Why we need "radicalism"
Comment published in New York Times online, reply to: “What’s wrong with radicalism?” by David Brooks, December 11, 2017, https://www.nytimes.com/2017/12/11/opinion/radicalism-trump-moore.html?comments:
Brooks is half-right. There is a tendency of thought and mood in political life that philosophers have called "nihilism." This is an attitude that says that there is a crisis which is so deep and totalizing that it calls for an opposition that also is. This mood can get ahead of efforts at change, lead to opposing things that should not be, or to getting stuck in opposition when there is also a need for vision, novelty, and creation. As the political sociologist John Foran has argued, along with numerous philosophers, politics worth its salt is both oppositional and inventive.
But now look at the signs that fundamental change is needed:
-American has become a police state whose government is effectively at war against many of its people.
-Corporations and the wealthy control most politics though campaign donations and lobbying.
-Moralistic attitudes feed our bloated system of punishments, while the medical industry has effectively declared everyone crazy, and people can be locked up for illness against their will and without a sufficient reason.
-Our educational system is one of the worst in the industrialized world; race-stratified, too poor to not cede universities to foreigners, and without good jobs for most PhDs who would do research.
-Enormous labor productivity gains have flowed exclusively to capital, there is a large and growing precariat, and economic trends disfavor the 99%.
Radicals need to be inventive, but it is indeed time for radical change.

→ SUPPLIED DATA
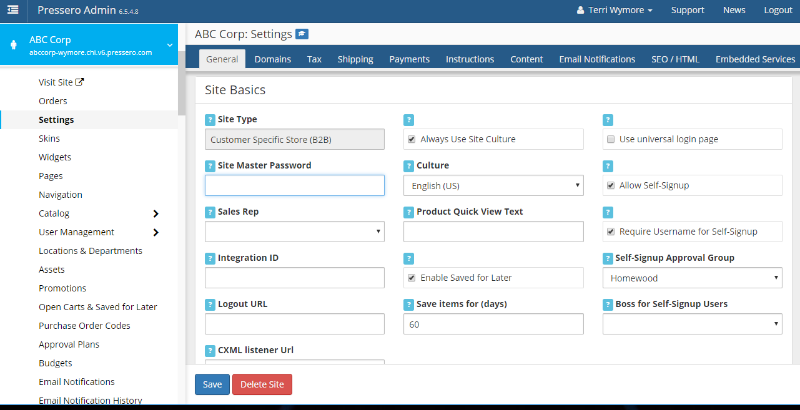Click the sidebar menu toggle icon
This screenshot has height=410, width=800.
click(12, 10)
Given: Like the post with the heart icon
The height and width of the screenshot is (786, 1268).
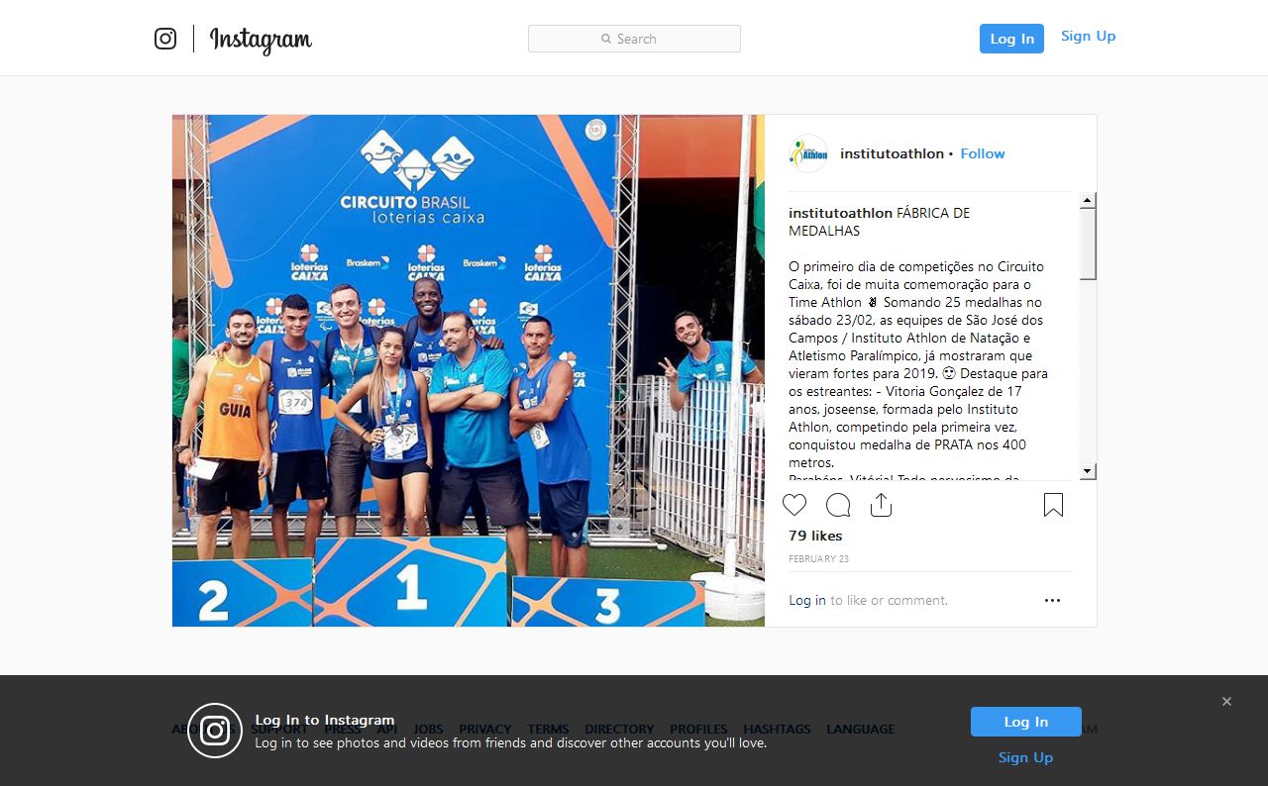Looking at the screenshot, I should (x=794, y=505).
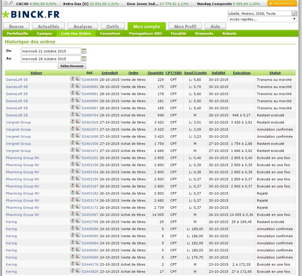Click the BINCK.FR logo
Image resolution: width=302 pixels, height=276 pixels.
pos(31,15)
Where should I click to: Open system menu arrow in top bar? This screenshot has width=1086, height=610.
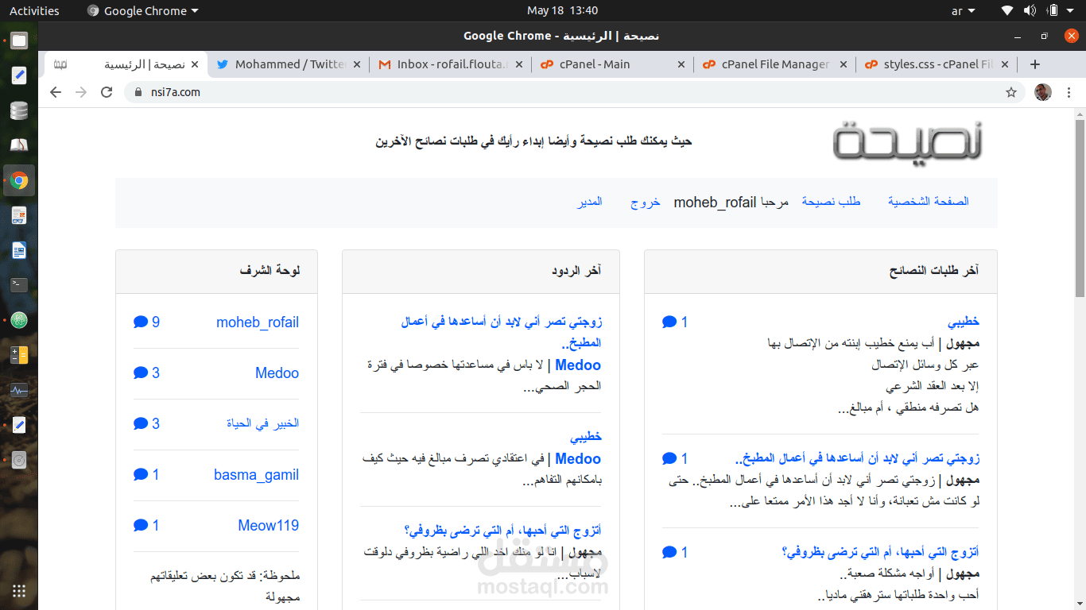click(x=1073, y=11)
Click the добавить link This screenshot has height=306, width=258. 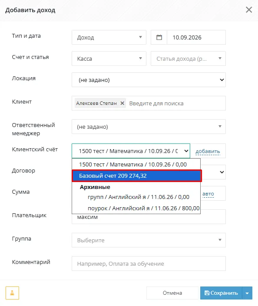[x=208, y=151]
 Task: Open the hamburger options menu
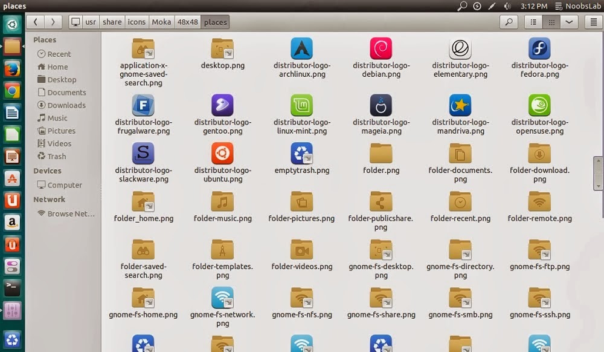[x=594, y=22]
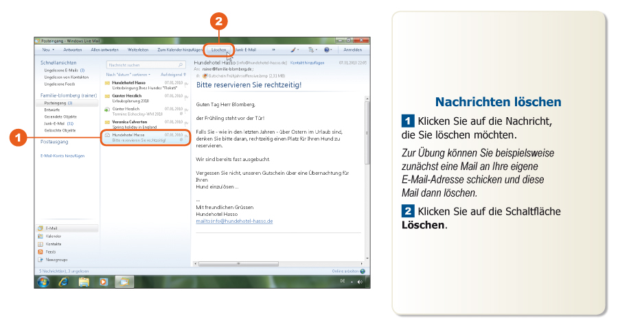
Task: Open the Neu dropdown menu
Action: (x=48, y=50)
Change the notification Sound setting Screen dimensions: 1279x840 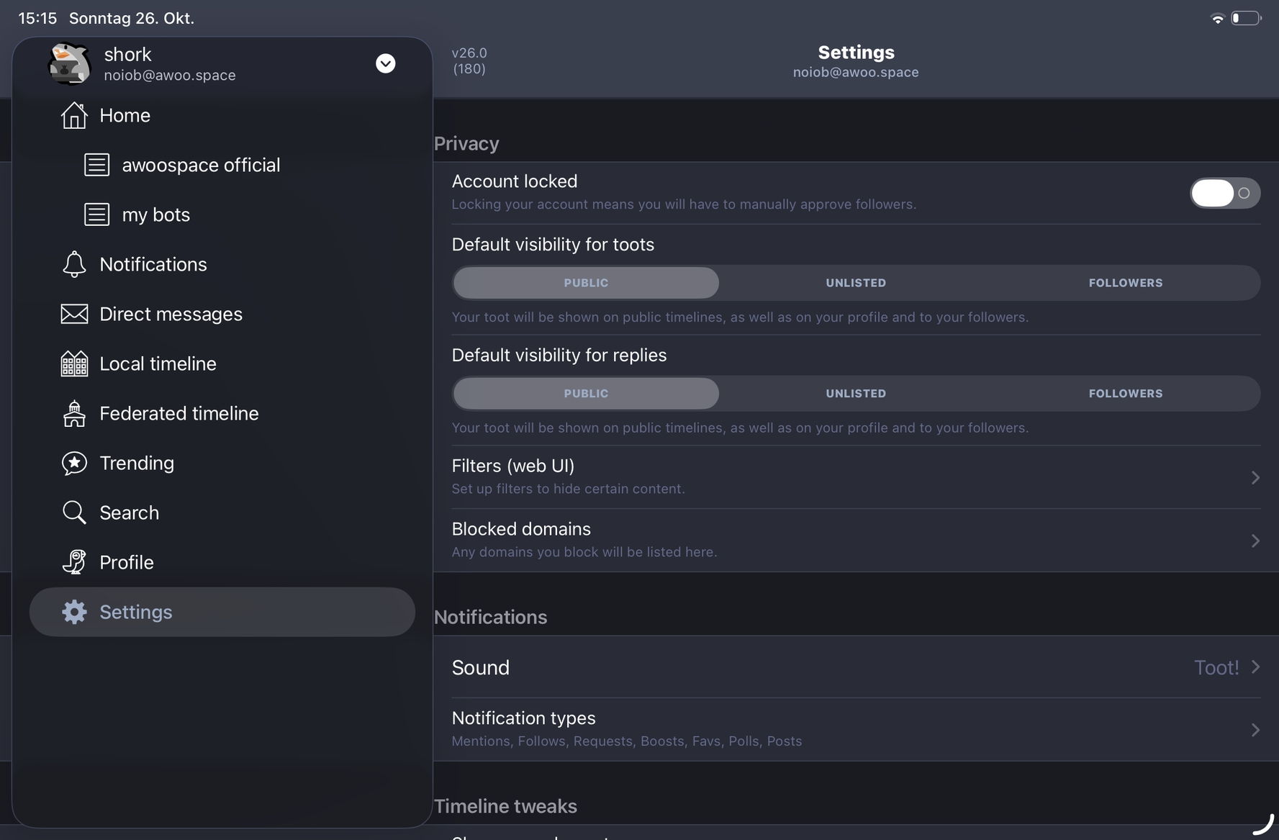pyautogui.click(x=855, y=667)
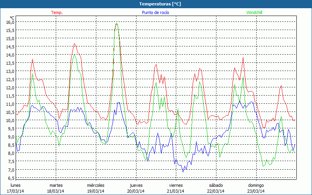Click the 10,0 value on the y-axis
The height and width of the screenshot is (195, 312).
(10, 121)
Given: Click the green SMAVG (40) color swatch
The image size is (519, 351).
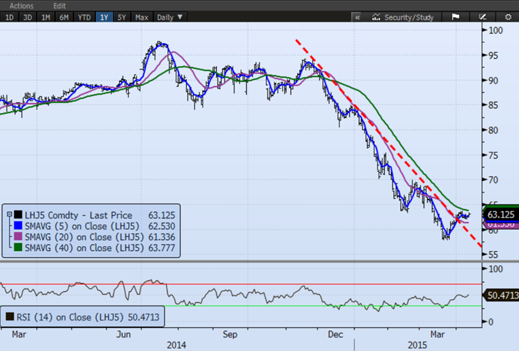Looking at the screenshot, I should [x=18, y=246].
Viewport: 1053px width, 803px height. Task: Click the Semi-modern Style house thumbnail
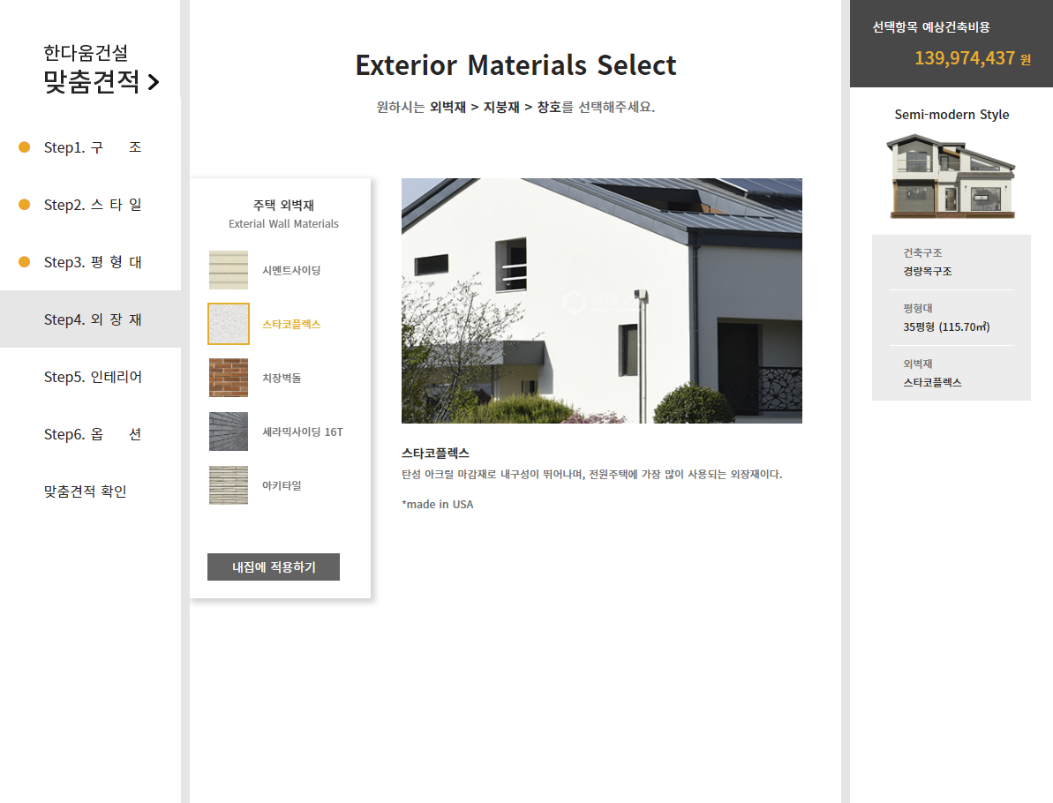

→ PROBLEMS AND TASKS
[a] In the comment on radicalism, repeat word for word the part that opens with the words containing "But now look" and closes with "of its people.".
[b] Answer these questions from the comment on radicalism:
(i) What do philosophers call the tendency of thought and mood in political life that the comment describes?
(ii) Which political sociologist does the comment cite?
(iii) According to the comment, to whom have the enormous labor productivity gains flowed?

→ OUTPUTS IN ORDER
[a]
But now look at the signs that fundamental change is needed:
-American has become a police state whose government is effectively at war against many of its people.

[b]
(i) Nihilism.
(ii) John Foran.
(iii) Exclusively to capital.